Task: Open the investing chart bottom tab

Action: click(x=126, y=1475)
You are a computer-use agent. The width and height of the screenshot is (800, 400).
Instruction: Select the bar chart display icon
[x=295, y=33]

**Task to carry out:** The complete listing must be reproduced exactly as written.

**Finished exercise:**
Task: Open the investing chart bottom tab

Action: click(x=126, y=1475)
You are a computer-use agent. The width and height of the screenshot is (800, 400).
Instruction: Select the bar chart display icon
[x=295, y=33]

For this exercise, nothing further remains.